The process I took was to follow the schematic an first replace all the old capacitors with new ones from (they happened to have a big enough selection that I could order everything from them). I had to track down a bunch of tubes and got some from friends, and quite a few from eBay. When I finished replacing capacitors and installing tubes, I had some troubleshooting to do. Supply voltages were too high.

The schematic calls for 117V supply but AC here at the house is 125V. This scope like many vacuum tube machines use tube diodes and primitive resistor-capacitor networks to rectify and regulate voltage. So high mains voltage means high internal supply voltages which can burn up tubes and cause other trouble. (See the power supply circuit below; AA through GG are the supplies; 1V2, EZ81, and 6C4 are all vacuum tube rectifiers).

One can use a bucking transformer configuration or zener diodes of appropriate wattage to drop the AC input voltage to ensure the supply voltages are within spec. I happened to have bought some 5W, 10V zeners, and they dropped the voltage to an appropriate level. I then had to try a couple different tubes in the vertical section but pretty quickly got the trace above.

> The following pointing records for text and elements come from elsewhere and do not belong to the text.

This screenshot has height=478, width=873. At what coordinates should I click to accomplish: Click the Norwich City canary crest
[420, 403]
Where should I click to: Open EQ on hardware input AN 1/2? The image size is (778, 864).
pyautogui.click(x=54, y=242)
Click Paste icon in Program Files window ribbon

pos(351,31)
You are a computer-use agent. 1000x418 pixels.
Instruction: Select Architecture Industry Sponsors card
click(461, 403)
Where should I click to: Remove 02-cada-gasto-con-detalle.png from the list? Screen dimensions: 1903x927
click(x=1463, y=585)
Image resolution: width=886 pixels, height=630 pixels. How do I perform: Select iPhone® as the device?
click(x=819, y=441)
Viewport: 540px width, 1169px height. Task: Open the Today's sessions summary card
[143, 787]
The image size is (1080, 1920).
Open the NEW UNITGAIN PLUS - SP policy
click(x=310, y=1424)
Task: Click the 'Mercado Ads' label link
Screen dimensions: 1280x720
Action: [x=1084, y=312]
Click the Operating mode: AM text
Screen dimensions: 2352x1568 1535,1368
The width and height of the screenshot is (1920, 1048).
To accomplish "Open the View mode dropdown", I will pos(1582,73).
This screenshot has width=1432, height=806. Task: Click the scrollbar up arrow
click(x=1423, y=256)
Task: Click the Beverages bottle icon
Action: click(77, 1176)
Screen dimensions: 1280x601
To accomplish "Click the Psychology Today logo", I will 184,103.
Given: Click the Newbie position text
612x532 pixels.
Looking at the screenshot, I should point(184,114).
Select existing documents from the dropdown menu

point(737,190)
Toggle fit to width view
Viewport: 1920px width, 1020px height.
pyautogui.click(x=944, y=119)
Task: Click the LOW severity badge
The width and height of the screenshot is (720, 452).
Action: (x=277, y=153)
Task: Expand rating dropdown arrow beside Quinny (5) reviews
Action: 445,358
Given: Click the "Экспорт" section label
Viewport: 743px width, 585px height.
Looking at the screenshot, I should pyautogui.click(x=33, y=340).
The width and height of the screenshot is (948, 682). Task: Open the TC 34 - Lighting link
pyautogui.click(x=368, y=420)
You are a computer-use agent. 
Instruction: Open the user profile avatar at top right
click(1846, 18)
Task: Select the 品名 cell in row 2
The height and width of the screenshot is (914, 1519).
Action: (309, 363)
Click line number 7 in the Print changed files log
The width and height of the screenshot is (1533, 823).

Left: a 6J6 and two 12AU7 tubes glow in the sync-sweep-blanking circuit;
Right: using my capacitor test harness as a signal source for the IO-12

There's little chance of this device replacing my solid state oscilloscopes, and there's not really any practical application of vacuum tube circuits to robotics... but it was a fun project and a good way for me to dip my toes into the wonderful world of tube circuits. The next tube project is a Heathkit frequency generator. After that, a couple of amplifiers.

Monday, February 1, 2010

Playing with Xcode and AppleScript

In case you noticed a post about PDFopener and were curious, I've been playing with Xcode, the Mac OS X development environment. And AppleScript. I guess either could be useful if I ever build a robot with a Mac brain. I wonder how hard it would be to use Xcode to develop for ATmega MCUs. At any rate, the reason for the PDFopener project was that I got sick of problems downloading USPS shipping labels so I dove in and fixed it.

set text item delimiters to ".LabelGenerationServlet"
set stripOther to first text item of fileName
if stripOther is not equal to fileName then

AppleScript is somewhat bizarre to me, an outgrowth of HyperCard's HyperTalk language (anyone remember that?), sort of a pseudo-English programming language. It's a bit mind-boggling for a dude used to C and Perl. I didn't spend any time really learning the language fundamentals but was able to slog my way to making a functional program, chipping away at it little by little with a lot of searching on Trying to do too much at once and it would all fall apart. Like building a house of cards. That's not unlike my robotic coding experiences thus far, actually.